The different gospel accounts taken together give us a full picture of the evening’s events. For instance, both Matthew and John tell of how Jesus wrapped a servant’s towel around his waist and washed his disciple’s feet in order to prepare them for the humiliations he would endure upon the cross. John’s account  includes Jesus’ powerful discourse on the coming of the Holy Spirit. Luke’s account gives central focus to the institution of the Lord’s Supper. Jesus instituted this new “meal” as the fulfillment of the Passover meal which God’s people had observed since their liberation from Egypt. Just as the Passover meal served as a covenant renewal ceremony, so too would the Lord’s Supper. Just as the Passover meal reminded the people of the Lord’s deliverance, so too would the Lord’s Supper. But this new meal would not look back upon a deliverance from physical oppression but from that deeper and deadlier slavery to sin and death.

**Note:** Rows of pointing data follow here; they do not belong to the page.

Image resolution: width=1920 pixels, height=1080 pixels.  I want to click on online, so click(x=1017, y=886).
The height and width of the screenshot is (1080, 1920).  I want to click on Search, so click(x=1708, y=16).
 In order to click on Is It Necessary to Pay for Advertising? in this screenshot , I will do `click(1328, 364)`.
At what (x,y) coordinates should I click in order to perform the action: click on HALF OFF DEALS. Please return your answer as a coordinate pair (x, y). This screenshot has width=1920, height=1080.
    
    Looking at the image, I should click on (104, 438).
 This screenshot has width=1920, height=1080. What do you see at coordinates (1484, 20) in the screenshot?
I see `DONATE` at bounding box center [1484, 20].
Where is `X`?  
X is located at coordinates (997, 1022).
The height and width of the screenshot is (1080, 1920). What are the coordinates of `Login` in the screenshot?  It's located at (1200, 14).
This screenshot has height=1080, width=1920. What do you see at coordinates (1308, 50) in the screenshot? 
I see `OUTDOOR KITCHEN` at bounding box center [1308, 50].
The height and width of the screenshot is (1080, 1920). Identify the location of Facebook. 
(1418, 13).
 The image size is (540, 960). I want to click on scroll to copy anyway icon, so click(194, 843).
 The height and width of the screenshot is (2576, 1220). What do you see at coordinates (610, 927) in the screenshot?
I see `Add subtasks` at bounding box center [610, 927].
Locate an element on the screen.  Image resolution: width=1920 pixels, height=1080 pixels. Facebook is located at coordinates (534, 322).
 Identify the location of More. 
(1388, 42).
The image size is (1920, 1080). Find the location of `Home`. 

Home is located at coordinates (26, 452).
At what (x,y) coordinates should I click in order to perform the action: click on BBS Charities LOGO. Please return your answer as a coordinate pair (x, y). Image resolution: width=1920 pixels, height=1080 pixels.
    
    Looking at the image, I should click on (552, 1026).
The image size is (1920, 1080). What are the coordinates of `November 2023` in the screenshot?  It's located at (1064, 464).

Ever since Jesus’ final meal with his disciples prior to his death, the Lord’s Supper has been a principal mark of Christian identity and a chief feature of Christian worship. We call it a sacrament because it is a sign which points to something beyond itself. The symbolic nature of the bread and cup point to the price that was paid for our redemption. And, as Jesus indicated to the disciples, it directs our gaze to the coming kingdom when Jesus will welcome all of the redeemed throughout history to his everlasting table of fellowship.